----- LISTING

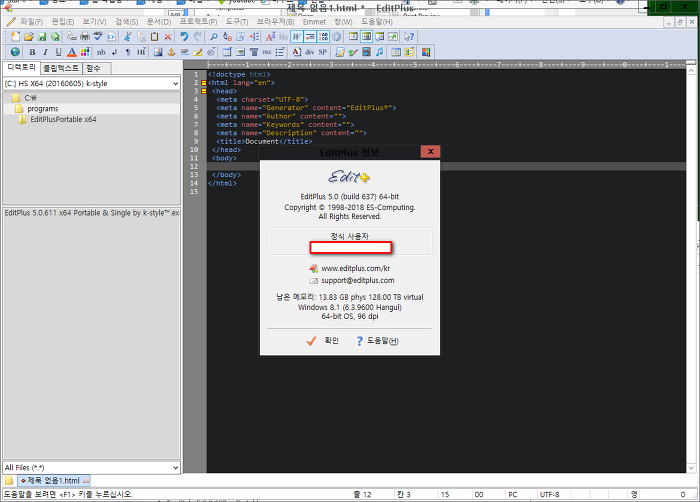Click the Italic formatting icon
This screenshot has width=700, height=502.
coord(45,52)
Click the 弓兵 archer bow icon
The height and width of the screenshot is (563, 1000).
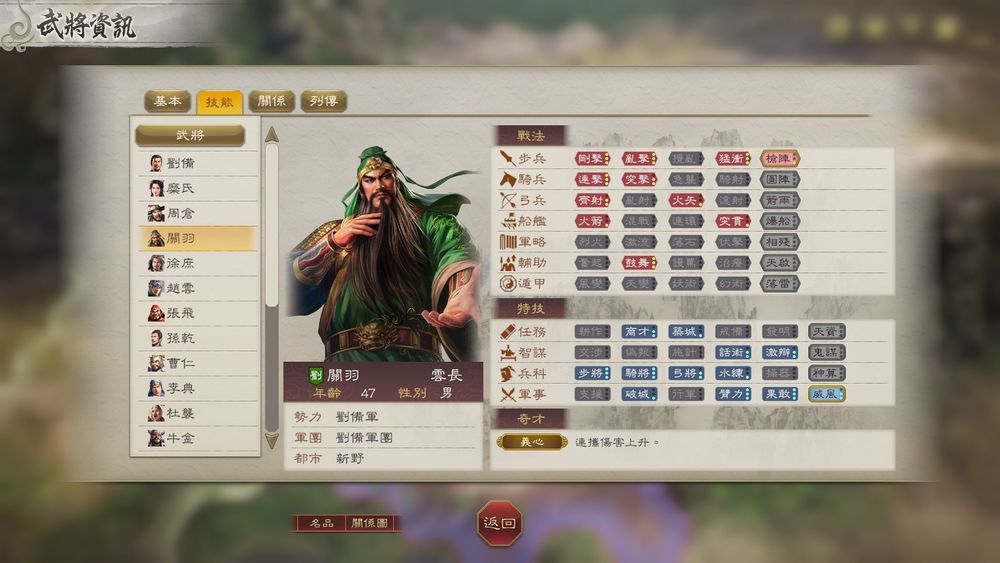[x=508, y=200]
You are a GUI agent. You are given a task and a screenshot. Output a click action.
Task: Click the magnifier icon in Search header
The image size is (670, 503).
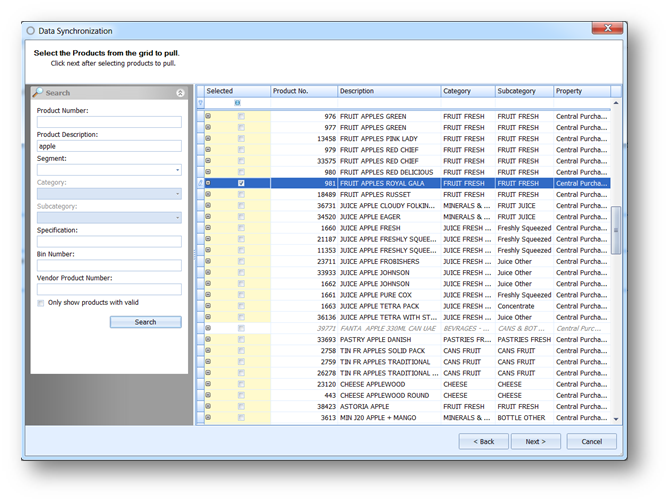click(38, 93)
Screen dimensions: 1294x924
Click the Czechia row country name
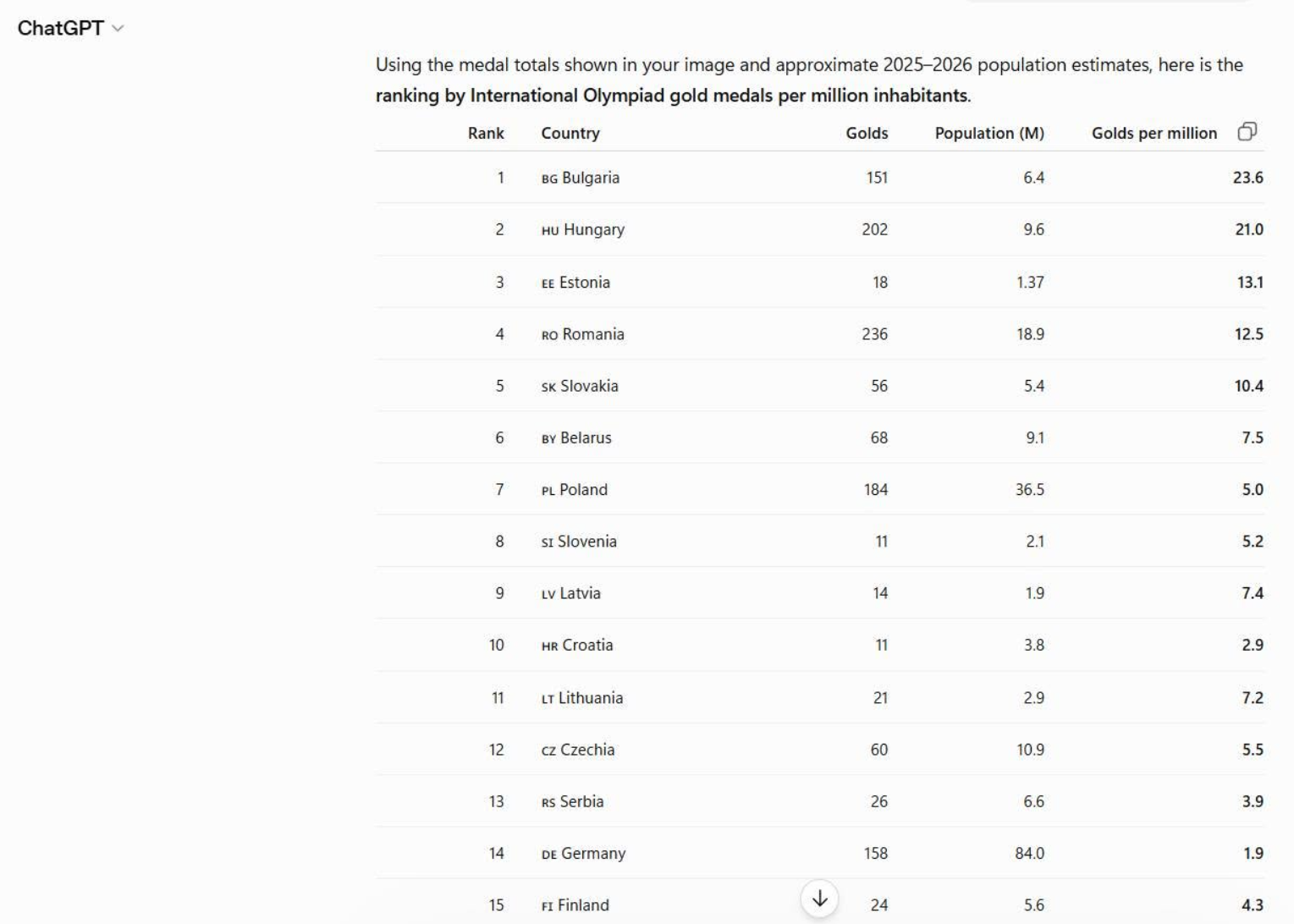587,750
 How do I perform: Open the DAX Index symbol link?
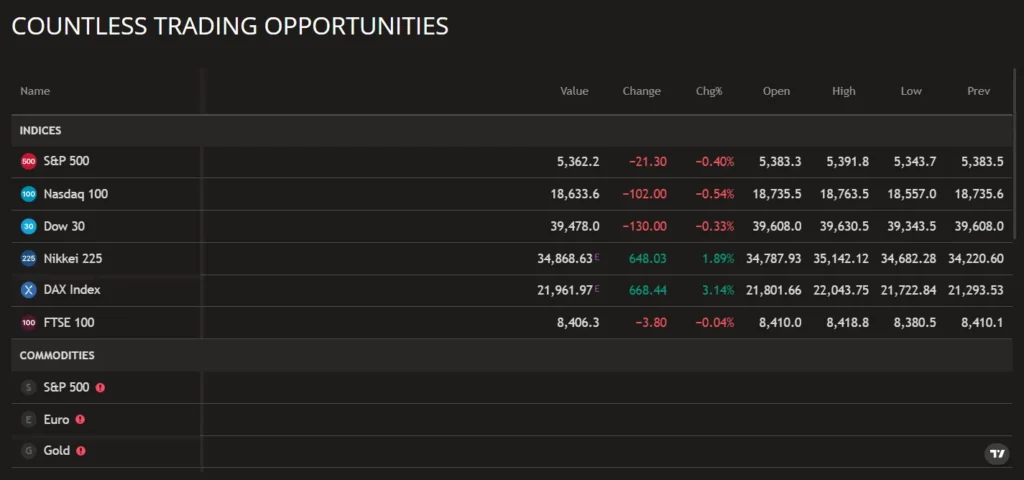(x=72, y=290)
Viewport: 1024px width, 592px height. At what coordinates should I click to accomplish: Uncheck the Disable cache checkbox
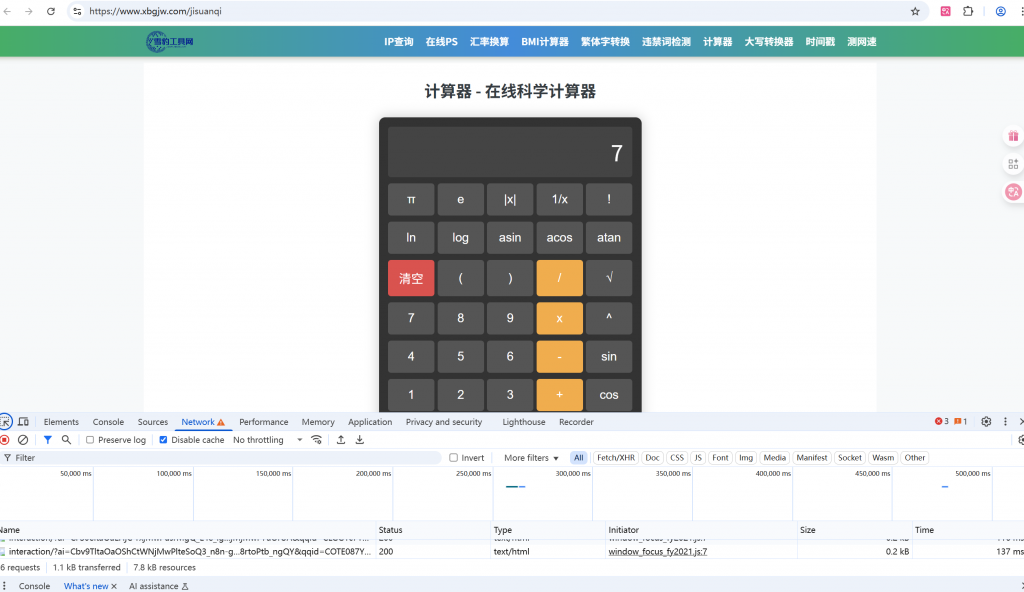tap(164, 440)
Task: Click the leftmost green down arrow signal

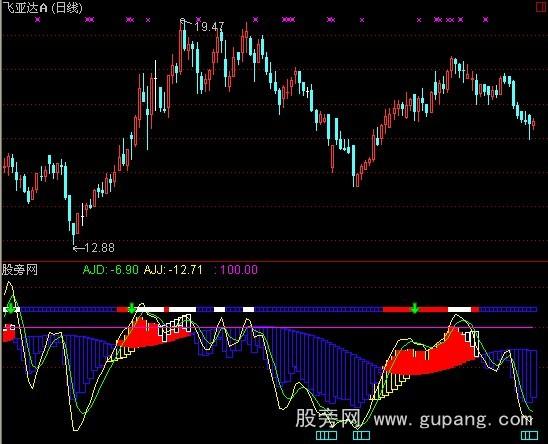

----------

## TASK INSTRUCTIONS
Please reproduce word for word everything in the records above, from the line containing "Screen dimensions: 1294x924" down to the end of the records, and leave the pictures out.

## COMPLETED EXERCISE
Screen dimensions: 1294x924
Click the Czechia row country name
587,750
 How do I perform: Open the DAX Index symbol link?
(x=72, y=290)
Viewport: 1024px width, 592px height. At what coordinates should I click to accomplish: Uncheck the Disable cache checkbox
tap(164, 440)
Task: Click the leftmost green down arrow signal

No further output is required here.